Dataiku is a Data & Analytics platform that helps organizations design, deploy, and govern data pipelines and machine learning models at scale. It provides visual flow-based ETL, no-code/low-code model building, and full-code notebooks (Python, R, SQL) within one collaborative environment. Its key differentiator is an enterprise-grade governance layer—projects, permissions, and reproducible pipelines—paired with connectors to cloud data warehouses. Dataiku serves data scientists, analytics engineers, and business analysts in mid-market and enterprise companies. A free Community edition exists for individual use; production features require paid plans and custom enterprise pricing.

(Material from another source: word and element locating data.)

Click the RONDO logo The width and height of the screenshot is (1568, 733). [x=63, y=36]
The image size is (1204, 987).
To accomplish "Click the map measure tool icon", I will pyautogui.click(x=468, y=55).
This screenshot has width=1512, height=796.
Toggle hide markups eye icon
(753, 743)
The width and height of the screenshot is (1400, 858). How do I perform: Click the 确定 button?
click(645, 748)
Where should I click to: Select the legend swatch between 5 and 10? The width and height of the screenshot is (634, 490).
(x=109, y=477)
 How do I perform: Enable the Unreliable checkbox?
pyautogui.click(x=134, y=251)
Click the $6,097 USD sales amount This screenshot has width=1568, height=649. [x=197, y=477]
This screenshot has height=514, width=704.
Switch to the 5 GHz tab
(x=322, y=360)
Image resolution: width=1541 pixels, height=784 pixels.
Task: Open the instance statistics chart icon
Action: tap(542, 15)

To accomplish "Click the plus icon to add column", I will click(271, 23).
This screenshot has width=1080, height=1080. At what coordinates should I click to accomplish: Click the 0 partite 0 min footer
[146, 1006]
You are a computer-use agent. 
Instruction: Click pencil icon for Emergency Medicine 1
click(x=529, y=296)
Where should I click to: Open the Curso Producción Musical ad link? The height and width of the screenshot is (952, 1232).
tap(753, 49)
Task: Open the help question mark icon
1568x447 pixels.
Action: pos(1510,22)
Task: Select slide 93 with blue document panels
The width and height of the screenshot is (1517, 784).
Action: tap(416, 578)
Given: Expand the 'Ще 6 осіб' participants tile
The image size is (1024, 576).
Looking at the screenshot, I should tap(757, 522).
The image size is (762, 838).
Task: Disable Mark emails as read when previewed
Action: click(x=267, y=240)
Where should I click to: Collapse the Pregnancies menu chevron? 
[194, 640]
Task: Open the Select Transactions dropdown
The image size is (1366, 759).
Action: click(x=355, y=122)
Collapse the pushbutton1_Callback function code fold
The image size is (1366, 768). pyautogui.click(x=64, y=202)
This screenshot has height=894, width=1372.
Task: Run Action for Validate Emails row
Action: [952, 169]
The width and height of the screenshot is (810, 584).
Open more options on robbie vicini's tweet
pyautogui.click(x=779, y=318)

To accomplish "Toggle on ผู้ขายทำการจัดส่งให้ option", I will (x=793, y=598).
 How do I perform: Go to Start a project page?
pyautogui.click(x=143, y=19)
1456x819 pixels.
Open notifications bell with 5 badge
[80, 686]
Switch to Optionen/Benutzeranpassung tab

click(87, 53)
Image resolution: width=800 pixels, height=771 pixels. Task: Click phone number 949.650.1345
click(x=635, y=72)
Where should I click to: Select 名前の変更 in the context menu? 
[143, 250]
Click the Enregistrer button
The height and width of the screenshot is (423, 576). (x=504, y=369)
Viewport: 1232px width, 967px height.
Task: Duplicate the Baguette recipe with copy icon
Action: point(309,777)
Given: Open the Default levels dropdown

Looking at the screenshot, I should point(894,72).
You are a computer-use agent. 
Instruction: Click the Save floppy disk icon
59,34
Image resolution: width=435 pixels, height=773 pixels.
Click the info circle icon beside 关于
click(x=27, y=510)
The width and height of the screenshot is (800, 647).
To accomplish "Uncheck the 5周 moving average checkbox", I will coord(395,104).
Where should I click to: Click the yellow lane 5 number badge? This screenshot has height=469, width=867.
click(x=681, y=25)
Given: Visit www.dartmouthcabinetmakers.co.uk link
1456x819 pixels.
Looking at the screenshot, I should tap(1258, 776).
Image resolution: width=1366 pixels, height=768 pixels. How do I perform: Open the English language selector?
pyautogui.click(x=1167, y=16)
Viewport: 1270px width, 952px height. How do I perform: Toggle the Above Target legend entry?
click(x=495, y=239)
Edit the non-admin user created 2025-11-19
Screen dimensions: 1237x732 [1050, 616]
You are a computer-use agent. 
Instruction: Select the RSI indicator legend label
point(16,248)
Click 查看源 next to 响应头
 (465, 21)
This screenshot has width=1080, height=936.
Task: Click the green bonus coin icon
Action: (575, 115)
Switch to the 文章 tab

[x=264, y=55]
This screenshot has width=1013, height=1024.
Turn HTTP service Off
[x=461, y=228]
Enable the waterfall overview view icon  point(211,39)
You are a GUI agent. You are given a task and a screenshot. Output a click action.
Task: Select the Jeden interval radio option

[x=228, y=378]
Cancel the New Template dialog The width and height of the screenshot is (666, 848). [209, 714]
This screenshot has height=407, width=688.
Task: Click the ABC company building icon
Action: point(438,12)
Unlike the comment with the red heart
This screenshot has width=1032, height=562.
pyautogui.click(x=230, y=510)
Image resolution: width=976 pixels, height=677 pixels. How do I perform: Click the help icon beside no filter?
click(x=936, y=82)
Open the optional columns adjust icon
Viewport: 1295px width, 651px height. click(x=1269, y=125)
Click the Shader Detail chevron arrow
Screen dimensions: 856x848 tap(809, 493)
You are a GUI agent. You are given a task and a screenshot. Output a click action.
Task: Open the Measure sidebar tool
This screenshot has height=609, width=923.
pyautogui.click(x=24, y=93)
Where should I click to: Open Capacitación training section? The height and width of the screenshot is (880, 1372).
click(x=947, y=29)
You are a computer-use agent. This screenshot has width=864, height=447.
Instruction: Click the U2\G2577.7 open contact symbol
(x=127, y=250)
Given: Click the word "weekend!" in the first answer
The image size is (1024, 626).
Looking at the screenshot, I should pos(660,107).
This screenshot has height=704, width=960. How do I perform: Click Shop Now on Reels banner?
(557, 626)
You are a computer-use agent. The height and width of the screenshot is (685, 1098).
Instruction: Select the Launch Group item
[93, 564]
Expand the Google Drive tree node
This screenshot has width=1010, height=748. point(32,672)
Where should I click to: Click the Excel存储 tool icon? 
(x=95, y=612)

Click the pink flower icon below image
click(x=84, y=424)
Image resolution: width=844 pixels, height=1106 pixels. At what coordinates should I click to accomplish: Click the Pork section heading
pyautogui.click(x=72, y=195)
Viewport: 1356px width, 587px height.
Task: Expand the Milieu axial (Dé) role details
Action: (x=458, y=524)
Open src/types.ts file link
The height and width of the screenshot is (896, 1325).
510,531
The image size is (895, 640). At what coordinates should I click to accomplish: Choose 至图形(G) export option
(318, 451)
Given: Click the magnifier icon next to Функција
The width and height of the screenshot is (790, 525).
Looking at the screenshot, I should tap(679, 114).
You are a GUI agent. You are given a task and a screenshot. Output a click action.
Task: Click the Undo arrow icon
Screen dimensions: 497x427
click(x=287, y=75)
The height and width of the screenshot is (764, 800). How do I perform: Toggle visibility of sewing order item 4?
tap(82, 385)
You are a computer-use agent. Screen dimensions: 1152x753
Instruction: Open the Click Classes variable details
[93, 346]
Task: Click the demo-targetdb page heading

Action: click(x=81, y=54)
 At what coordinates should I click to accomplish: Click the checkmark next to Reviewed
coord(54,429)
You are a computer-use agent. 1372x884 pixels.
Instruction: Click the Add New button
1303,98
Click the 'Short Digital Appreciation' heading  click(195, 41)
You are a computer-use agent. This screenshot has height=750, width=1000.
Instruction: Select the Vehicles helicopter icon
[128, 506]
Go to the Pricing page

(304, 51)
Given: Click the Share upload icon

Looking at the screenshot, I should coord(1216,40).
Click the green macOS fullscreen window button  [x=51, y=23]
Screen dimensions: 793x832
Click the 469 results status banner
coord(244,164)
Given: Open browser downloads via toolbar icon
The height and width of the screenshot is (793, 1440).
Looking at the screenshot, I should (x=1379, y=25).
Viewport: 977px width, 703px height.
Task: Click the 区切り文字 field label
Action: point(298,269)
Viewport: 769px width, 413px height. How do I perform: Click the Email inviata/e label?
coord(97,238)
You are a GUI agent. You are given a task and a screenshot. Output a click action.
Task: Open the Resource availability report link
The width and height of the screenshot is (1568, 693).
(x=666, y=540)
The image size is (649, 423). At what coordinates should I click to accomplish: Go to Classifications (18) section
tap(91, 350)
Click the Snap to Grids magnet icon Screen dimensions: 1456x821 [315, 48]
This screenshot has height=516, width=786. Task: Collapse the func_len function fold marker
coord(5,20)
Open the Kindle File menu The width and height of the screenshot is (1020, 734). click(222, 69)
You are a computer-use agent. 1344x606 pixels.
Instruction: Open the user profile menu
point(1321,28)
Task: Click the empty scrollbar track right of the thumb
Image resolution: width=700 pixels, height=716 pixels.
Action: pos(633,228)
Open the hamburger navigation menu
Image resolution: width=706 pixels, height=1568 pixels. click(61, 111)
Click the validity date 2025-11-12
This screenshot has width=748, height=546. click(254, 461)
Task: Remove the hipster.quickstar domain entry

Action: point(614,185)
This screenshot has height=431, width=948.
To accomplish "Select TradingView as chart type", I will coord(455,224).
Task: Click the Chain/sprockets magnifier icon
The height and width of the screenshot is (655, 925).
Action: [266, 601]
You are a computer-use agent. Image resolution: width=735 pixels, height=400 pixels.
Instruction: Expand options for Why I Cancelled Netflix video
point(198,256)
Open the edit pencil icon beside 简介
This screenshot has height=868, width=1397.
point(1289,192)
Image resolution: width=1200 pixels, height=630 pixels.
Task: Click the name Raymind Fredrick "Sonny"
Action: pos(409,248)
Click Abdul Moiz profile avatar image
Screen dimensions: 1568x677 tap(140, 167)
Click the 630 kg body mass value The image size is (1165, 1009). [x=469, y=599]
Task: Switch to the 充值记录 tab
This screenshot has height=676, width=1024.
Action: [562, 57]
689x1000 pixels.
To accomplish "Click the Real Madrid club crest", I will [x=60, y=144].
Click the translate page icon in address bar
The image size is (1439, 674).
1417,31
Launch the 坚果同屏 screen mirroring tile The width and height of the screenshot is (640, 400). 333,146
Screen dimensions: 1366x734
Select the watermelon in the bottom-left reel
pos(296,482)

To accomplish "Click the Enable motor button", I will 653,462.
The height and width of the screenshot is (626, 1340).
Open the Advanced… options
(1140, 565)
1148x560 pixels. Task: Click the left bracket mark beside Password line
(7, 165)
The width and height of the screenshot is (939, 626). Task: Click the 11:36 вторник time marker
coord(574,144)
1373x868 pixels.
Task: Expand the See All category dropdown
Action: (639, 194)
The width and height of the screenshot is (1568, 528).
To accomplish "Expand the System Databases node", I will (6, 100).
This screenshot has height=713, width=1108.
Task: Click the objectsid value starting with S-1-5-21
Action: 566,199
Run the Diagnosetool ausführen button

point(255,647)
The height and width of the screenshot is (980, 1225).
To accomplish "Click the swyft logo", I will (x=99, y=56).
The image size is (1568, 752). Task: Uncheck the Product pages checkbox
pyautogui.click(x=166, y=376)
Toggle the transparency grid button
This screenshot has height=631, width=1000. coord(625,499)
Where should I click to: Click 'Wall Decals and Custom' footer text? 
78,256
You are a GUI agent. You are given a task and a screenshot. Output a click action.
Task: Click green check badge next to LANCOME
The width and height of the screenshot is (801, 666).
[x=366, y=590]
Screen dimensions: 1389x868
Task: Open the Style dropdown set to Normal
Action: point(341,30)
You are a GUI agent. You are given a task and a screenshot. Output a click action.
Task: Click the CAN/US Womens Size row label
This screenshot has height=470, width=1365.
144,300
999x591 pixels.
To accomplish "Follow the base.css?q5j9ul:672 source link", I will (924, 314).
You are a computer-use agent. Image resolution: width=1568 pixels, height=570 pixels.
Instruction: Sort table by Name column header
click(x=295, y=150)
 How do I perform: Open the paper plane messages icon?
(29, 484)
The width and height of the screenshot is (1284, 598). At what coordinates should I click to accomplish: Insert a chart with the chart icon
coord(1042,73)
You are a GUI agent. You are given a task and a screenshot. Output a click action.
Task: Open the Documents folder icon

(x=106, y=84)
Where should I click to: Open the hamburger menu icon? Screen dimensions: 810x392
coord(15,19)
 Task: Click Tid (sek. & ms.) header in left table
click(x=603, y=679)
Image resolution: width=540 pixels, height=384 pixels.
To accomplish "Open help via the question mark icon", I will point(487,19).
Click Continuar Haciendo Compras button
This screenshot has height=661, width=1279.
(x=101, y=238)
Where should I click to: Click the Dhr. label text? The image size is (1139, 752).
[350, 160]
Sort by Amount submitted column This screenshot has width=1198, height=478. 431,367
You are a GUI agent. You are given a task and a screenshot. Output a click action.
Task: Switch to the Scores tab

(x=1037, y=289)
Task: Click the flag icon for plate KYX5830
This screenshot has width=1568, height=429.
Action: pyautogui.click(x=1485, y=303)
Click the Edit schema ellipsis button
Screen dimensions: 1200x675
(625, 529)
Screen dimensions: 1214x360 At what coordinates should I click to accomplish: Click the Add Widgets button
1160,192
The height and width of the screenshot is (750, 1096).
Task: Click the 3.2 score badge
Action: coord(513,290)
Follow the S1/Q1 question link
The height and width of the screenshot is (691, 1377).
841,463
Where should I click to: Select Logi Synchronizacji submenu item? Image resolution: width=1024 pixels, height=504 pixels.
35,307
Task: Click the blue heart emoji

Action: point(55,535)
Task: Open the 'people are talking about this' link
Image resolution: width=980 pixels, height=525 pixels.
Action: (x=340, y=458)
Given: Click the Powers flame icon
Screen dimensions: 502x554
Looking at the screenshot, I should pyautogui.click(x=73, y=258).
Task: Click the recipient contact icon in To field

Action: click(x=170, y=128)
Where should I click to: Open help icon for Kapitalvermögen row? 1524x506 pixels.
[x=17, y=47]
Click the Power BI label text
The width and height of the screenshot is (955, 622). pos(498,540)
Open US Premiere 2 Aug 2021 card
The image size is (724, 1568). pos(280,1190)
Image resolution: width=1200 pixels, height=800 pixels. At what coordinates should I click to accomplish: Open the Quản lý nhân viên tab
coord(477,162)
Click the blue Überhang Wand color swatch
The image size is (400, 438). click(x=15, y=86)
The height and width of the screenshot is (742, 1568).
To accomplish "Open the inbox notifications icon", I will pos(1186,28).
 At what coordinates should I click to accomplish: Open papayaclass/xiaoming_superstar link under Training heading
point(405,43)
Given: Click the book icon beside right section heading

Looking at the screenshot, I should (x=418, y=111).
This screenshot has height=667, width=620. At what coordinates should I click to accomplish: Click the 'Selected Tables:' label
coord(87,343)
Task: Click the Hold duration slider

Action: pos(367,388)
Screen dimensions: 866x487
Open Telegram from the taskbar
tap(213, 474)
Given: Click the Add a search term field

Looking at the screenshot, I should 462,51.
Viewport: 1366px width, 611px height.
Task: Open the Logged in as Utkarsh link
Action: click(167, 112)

Dataiku launched as a platform designed to bring data teams and business users together by offering a single environment for data preparation, experimentation, and productionization. Founded in France and now operating globally, Dataiku positions itself as an end-to-end Data & Analytics platform that covers the lifecycle from ingestion through model deployment and monitoring. Its core value proposition centers on collaboration and governance: teams can work in the visual Flow, use shared datasets, and enforce project-level security while tracking lineage and reproducibility. The platform supports hybrid deployments on-premises or across cloud providers, reflecting its enterprise orientation.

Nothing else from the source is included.